→ TASKS FOR THIS EXERCISE:
**a.** According to the judgment excerpt below, what amount did the Court award the applicant in respect of non-pecuniary damage?
**b.** Reproduce the part of the judgment excerpt below from "15. There has" to "of the Convention.".

------ EXTRACT TO READ ------

15. There has accordingly been a violation of Article 3 of the Convention on account of the conditions of the applicant’s detention in the period between 21 May and 11 December 2008.
II. OTHER ALLEGED VIOLATIONS OF THE CONVENTION
16. As to the remainder of the application, the Court considers that, in the light of all the material in its possession and in so far as the matters complained of are within its competence, it does not disclose any appearance of a violation of the rights and freedoms set out in the Convention or its Protocols. Accordingly, the Court rejects it as manifestly ill-founded, pursuant to Article 35 §§ 3 (a) and 4 of the Convention.
III. APPLICATION OF ARTICLE 41 OF THE CONVENTION
17. Article 41 of the Convention provides:
“If the Court finds that there has been a violation of the Convention or the Protocols thereto, and if the internal law of the High Contracting Party concerned allows only partial reparation to be made, the Court shall, if necessary, afford just satisfaction to the injured party.”
A. Damage
18. The applicant claimed 81,000 euros (EUR) in
respect of
non-pecuniary damage.
19. The Government considered that the amount was excessive and contradicted the Court’s case-law (here they referred to Ananyev and Others v. Russia, nos. 42525/07 and 60800/08, 10 January 2012, and, mutatis mutandis, to Kasarakin v. Russia and 5 Other Applications (dec.), no. 31117/07, 6 December 2012). They submitted that in case of finding of a violation of the Convention, the applicant should be awarded no more than EUR 3,744.
20. Having regard to its case-law in similar cases, the Court awards the applicant EUR 5,000 in respect of non-pecuniary damage, plus any tax that may be chargeable.

------ DATA EXCERPTS ------

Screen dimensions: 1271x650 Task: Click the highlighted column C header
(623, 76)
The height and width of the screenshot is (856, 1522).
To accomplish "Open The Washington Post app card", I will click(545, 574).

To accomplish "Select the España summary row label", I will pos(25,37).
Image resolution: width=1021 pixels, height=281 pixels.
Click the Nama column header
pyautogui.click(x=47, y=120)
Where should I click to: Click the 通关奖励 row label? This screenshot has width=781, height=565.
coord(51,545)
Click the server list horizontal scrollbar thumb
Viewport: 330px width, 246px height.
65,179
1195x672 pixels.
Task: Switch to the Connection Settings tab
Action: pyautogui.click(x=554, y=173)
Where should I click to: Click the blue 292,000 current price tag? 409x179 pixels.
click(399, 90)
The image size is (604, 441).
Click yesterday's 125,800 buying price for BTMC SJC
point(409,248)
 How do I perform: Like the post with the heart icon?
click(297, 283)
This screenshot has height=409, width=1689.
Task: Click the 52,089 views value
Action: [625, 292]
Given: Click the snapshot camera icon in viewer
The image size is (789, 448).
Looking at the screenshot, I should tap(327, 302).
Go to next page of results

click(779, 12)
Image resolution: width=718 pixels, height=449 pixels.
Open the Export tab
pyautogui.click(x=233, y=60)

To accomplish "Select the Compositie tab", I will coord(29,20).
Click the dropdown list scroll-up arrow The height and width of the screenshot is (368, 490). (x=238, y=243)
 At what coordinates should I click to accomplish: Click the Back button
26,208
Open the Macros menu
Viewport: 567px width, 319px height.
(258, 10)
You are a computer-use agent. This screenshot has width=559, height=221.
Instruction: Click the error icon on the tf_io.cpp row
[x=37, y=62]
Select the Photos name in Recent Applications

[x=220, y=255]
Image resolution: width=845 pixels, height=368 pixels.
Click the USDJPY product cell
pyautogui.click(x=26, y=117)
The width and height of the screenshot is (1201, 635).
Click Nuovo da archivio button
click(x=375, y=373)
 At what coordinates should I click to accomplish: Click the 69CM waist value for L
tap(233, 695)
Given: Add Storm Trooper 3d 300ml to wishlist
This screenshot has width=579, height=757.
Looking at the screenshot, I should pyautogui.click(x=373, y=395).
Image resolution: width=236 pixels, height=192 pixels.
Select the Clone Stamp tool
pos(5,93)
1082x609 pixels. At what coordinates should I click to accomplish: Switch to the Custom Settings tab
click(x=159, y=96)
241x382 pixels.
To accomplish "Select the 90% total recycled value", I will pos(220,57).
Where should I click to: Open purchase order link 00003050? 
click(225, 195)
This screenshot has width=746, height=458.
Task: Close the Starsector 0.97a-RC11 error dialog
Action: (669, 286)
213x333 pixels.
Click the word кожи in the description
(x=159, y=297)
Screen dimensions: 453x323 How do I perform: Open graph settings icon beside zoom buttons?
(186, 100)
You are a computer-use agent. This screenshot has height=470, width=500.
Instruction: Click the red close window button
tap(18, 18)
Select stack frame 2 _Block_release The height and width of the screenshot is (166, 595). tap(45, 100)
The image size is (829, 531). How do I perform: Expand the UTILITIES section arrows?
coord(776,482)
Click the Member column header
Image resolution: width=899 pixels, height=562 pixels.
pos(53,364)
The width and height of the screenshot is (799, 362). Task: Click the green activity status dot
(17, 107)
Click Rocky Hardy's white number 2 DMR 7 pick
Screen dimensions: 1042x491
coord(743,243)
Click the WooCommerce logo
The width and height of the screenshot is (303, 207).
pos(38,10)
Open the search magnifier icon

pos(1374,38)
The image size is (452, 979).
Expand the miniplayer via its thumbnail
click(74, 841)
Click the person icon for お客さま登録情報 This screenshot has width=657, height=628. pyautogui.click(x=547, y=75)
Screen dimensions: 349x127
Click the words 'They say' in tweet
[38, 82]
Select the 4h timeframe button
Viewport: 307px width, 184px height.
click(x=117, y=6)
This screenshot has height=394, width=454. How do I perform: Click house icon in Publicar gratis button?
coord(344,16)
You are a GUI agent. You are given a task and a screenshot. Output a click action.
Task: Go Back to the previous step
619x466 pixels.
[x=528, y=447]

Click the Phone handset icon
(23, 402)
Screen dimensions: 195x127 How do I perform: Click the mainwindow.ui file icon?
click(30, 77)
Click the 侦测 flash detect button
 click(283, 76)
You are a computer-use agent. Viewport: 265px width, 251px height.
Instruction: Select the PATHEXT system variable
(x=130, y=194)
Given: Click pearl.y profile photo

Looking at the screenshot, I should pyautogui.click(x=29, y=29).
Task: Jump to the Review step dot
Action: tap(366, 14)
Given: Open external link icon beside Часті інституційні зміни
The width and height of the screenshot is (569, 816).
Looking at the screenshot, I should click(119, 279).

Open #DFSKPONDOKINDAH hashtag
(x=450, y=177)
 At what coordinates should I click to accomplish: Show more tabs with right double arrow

------

→ TASK RESULTS:
**a.** EUR 5,000, plus any tax that may be chargeable.

**b.**
15. There has accordingly been a violation of Article 3 of the Convention on account of the conditions of the applicant’s detention in the period between 21 May and 11 December 2008.
II. OTHER ALLEGED VIOLATIONS OF THE CONVENTION
16. As to the remainder of the application, the Court considers that, in the light of all the material in its possession and in so far as the matters complained of are within its competence, it does not disclose any appearance of a violation of the rights and freedoms set out in the Convention or its Protocols. Accordingly, the Court rejects it as manifestly ill-founded, pursuant to Article 35 §§ 3 (a) and 4 of the Convention.